Flucht auf das Schafott?

Dialoge der Karmelitinnen in der Staatsoper Hannover: Was sagen Ordensfrauen des Karmels St. Josef zu der aktuellen Inszenierung des 1957 uraufgeführten Werkes von Francis Poulenc? Ein Opernbesuch mit Nachwirkungen.

An einer Stelle hat Dr. Swantje Köhnecke, Dramaturgin an der Staatsoper Hannover die Lacher auf ihrer Seite. Sie hat herausgefunden, warum die Dialoge der Karmelitinnen zwar seit der Uraufführung 1957 eine viel aufgeführte Oper ist, aber erst über ein halbes Jahrhundert später erstmals in Hannover zu sehen ist: Sie war dem Haus wohl zu katholisch, sagt sie zur Einführung.

In der Tat: Nicht nur der Titel der Oper ist katholisch, auch die Geschichte. Es ist die der 16 Märtyrerinnen des Karmels von Compiègne, 80 Kilometer nördlich von Paris. Sie wollen während der Terrorphase der Französischen Revolution nicht ihrem Glauben abschwören und werden am 17. Juli 1794 in Paris durch die Guillotine hingerichtet. Die Ordensfrauen gehend singend auf das Schafott Veni creator spiritus (deutsch: Komm, Schöpfer Geist).

Angst und Terror, Flucht und Opfertod

Das Schicksal der Karmelitinnen bildet den Hintergrund der eigentlichen Geschichte: Die junge Blanche de la Force sucht ihr Heil im Karmel fern von der bisherigen ihr so viel Angst machenden Welt, mit den Schrecken der Französischen Revolution für ihre adelige Familie.

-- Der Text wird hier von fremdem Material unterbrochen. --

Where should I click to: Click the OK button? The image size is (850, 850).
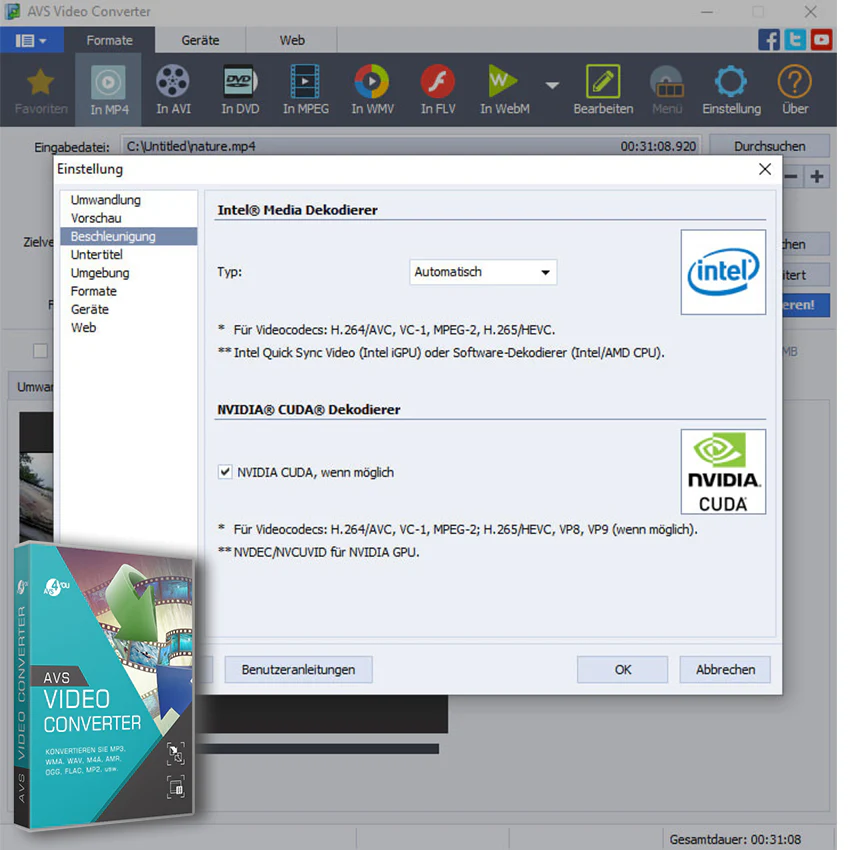(x=622, y=669)
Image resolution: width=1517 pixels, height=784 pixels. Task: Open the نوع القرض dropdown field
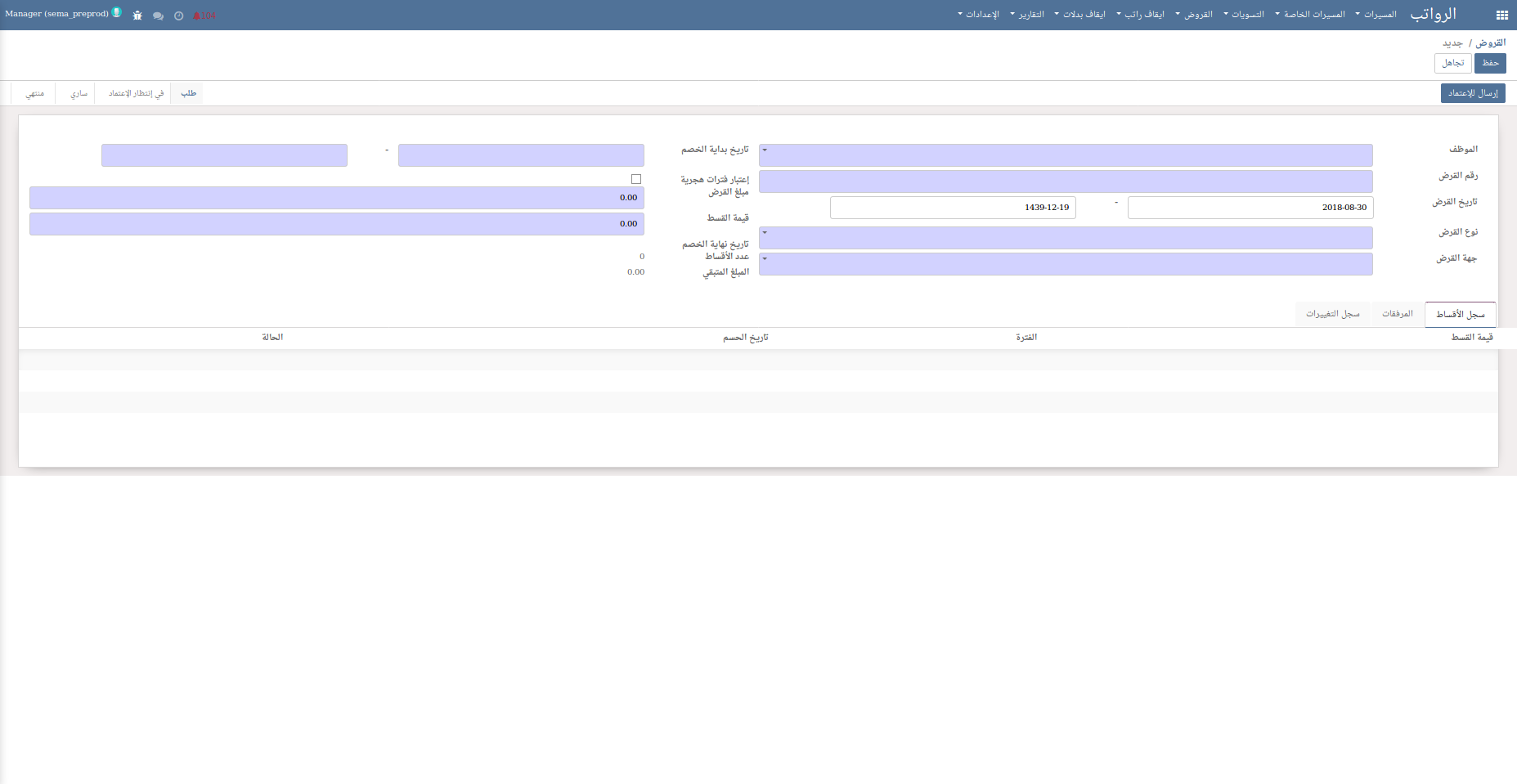click(1065, 238)
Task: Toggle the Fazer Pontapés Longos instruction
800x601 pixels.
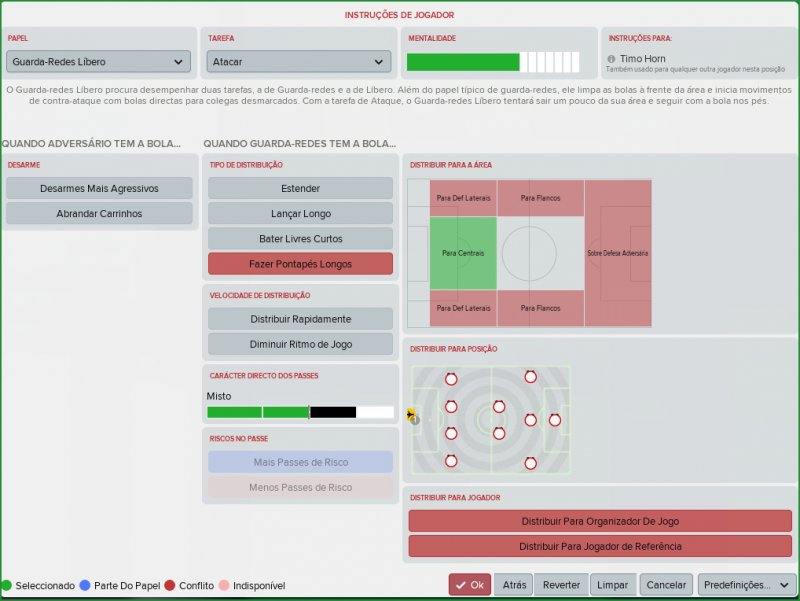Action: click(300, 264)
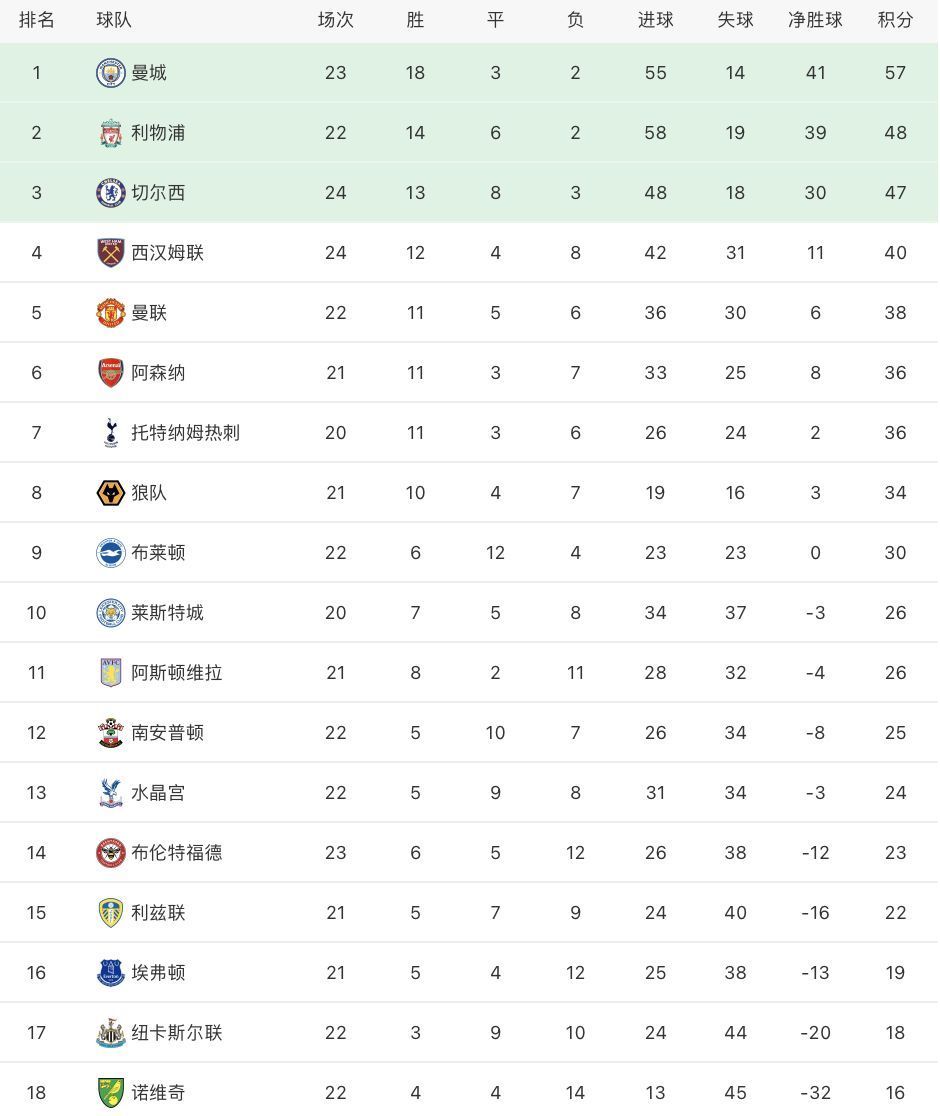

Diese Angst ist auch im Karmel ihr ständiger Begleiter. So nimmt sie den Namen Blanche von der Todesangst Christi an. Sie flieht, als die Kommissare der Revolution die Schwestern drängen das Kloster zu verlassen. Die Karmelitinnen beschließen in den Opfertod zu gehen, um den Glauben in Frankreich durch ihr Martyrium zu retten. Am Schluss findet Blanche doch den Mut, als letzte den Weg zum Henker anzutreten.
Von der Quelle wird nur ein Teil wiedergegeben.